• **TASK GOAL**
An exact transcription of all the entries is needed; pictures stay out.

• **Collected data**
▬▬▬
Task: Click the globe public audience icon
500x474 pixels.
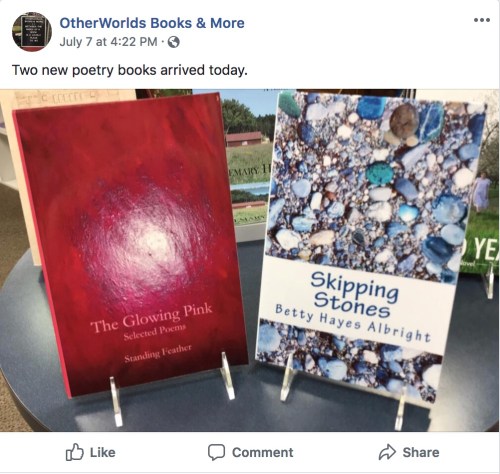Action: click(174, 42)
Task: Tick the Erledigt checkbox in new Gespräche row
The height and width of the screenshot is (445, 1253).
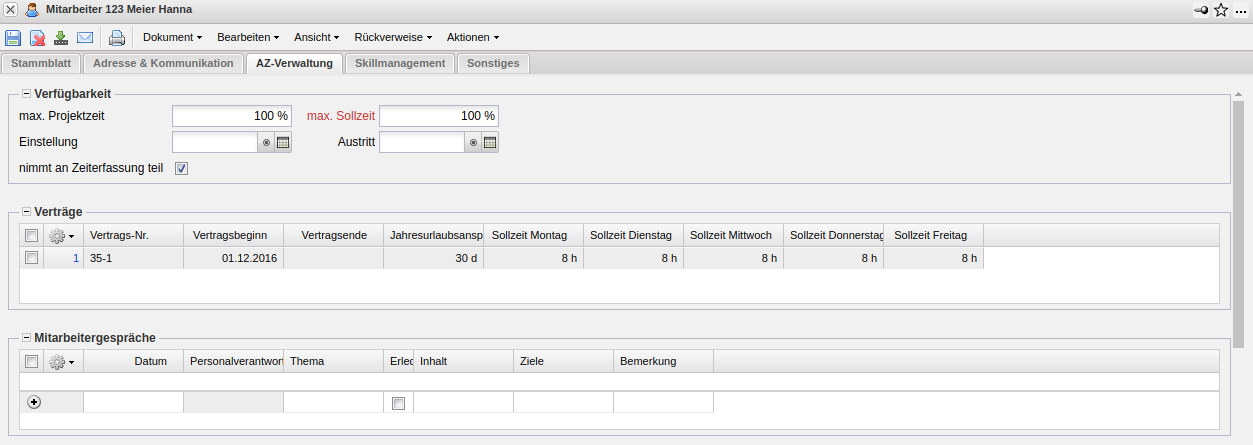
▬▬▬
• **ANSWER TO THIS EXERCISE**
Task: Click the globe public audience icon
500x474 pixels.
Action: click(174, 42)
Task: Tick the Erledigt checkbox in new Gespräche row
The height and width of the screenshot is (445, 1253).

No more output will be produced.